Prenteral nutrition error [from #ISMP]

From the latest ISMP Medication Safety Alert!, a mix up between an adult parenteral nutrition (PN) template in an electronic health record (#EHR) and one for pediatrics.

The big difference between these two is how you order electrolytes; it’s a really big difference.

The most shocking part of all this was that the error made it’s way through the physician that ordered it, a pharmacist that “entered the PN order” (I’m assuming in the compounding application), the “trained technician” that prepared it – missing the fact that the bag contained a whooping 2600mL of sterile water, the pharmacist that checked it, and finally the nurse that hung it. Swiss cheese anyone?

Of all the people involved I blame the two pharmacists that touched it the most followed by the technician that made it. You really can’t put the blame on the nurse as the intricacies of PN formulation really isn’t their expertise; it the pharmacists. And didn’t any of the CDS systems give them a warning that the PN formula sucked? Should have.

Check out the PN numbers in the image to the right. Numbers like that should have sent chills up the pharmacists spine. And the fact that the technician had to change sterile water bags in the middle of the compounding process should have also been a clue that something was wrong.

## Source material
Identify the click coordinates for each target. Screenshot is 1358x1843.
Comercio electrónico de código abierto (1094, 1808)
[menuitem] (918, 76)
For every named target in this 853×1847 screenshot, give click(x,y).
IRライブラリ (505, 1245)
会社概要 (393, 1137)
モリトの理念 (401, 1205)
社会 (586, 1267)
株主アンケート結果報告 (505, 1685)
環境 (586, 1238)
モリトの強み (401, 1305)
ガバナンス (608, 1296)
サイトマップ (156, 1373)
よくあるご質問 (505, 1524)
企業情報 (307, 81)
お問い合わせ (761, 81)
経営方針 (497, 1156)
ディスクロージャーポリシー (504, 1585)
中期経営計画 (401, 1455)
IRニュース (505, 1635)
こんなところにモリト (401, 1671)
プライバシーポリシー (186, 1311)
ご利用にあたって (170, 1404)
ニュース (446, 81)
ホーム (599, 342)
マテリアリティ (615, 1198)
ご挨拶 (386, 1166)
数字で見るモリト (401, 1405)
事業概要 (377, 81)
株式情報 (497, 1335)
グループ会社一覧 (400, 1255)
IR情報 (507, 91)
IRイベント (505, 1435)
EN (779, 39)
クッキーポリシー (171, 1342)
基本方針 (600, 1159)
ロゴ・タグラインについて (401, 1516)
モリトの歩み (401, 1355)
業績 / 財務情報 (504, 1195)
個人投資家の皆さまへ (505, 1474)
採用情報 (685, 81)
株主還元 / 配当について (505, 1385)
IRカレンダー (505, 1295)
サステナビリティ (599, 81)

## The problem
Answer these questions from the post on the parenteral nutrition error.
(a) How much sterile water did the bag contain?
(b) Whom does the writer blame the most?
(c) What did the technician have to do in the middle of the compounding process?

## Task solution
(a) 2600mL.
(b) The two pharmacists who touched it.
(c) Change sterile water bags.